* _Your task_: Transcribe the entries below word for word, beginning at the line with "Click the 107.00K price axis label" and stopping after the line with "You are a computer-use agent. The"; drop all pictures.

(Saved entries)
= = =

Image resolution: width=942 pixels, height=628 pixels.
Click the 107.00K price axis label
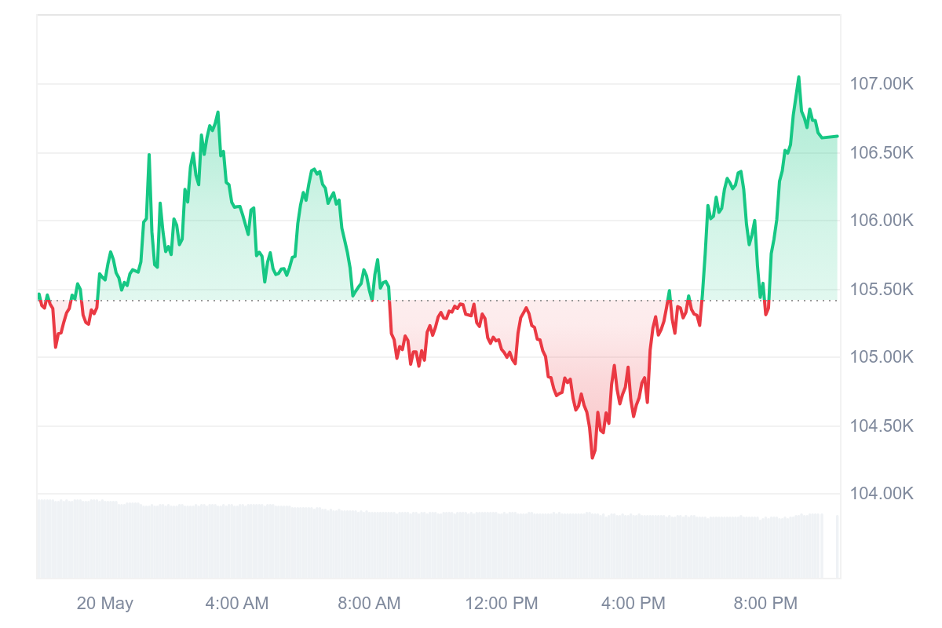(882, 84)
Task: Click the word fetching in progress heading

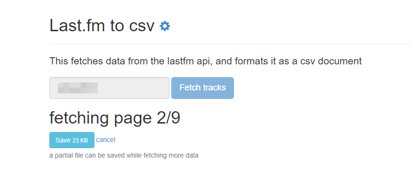Action: click(x=79, y=118)
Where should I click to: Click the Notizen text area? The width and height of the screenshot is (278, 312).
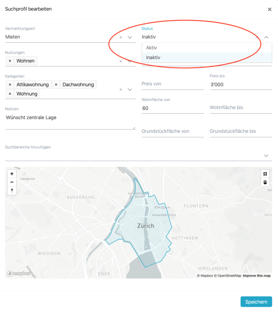70,120
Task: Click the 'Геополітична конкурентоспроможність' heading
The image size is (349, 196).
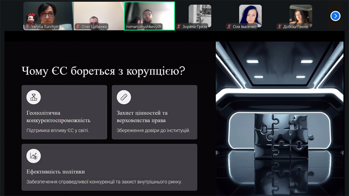Action: tap(58, 116)
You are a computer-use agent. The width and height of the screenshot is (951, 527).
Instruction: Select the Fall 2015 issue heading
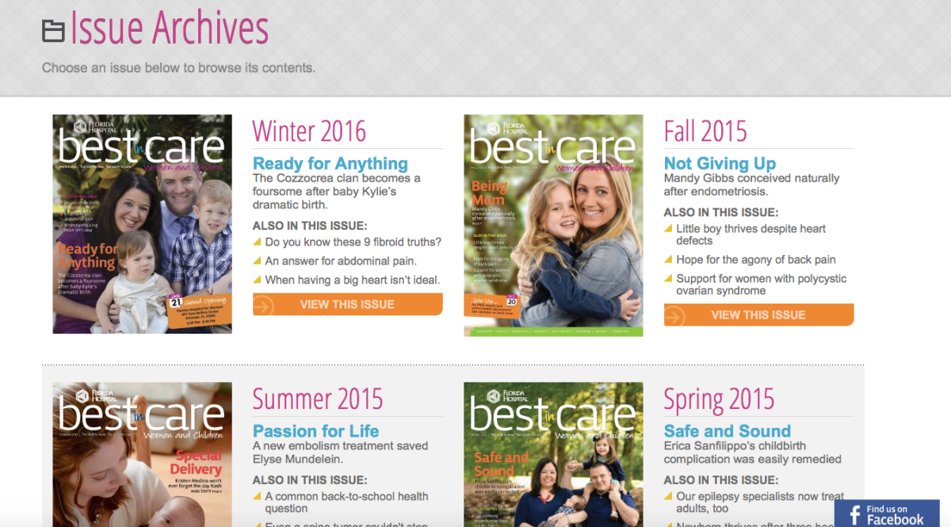pos(705,131)
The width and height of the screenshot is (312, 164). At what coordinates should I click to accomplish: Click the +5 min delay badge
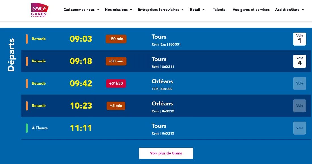coord(116,105)
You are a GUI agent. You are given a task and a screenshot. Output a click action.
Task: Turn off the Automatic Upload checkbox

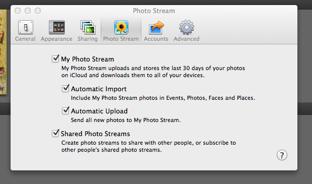point(65,110)
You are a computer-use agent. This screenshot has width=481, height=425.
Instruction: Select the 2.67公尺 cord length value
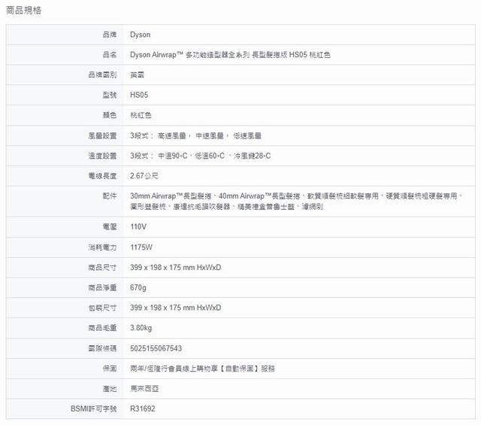[x=144, y=176]
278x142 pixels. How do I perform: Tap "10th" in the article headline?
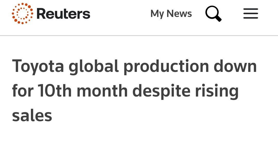coord(55,91)
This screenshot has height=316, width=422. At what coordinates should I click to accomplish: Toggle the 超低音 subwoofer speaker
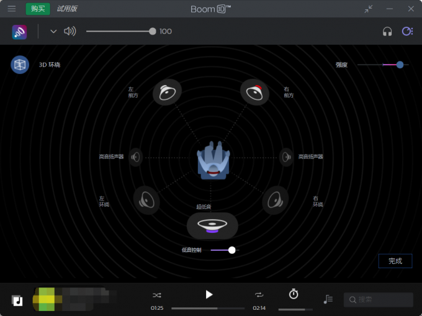click(212, 225)
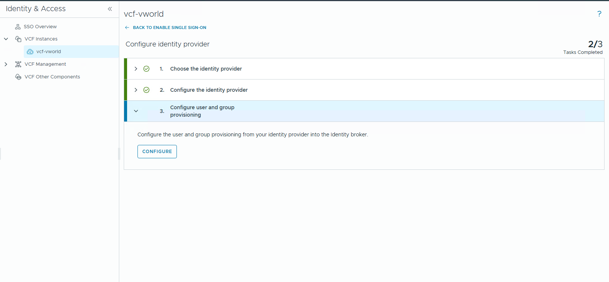Collapse the Identity & Access sidebar
This screenshot has width=609, height=282.
[x=110, y=9]
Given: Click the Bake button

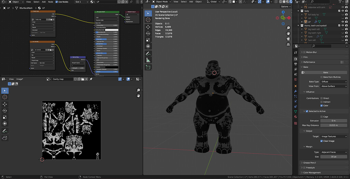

= = =

* _Solution for this exercise_:
Click the 107.00K price axis label
(882, 84)
Task: Click the word fetching in progress heading

Action: click(x=79, y=118)
Where should I click to: Click the Notizen text area? The width and height of the screenshot is (278, 312).
70,120
Task: Click the 'Геополітична конкурентоспроможність' heading
The image size is (349, 196).
Action: tap(58, 116)
You are a computer-use agent. The width and height of the screenshot is (951, 527).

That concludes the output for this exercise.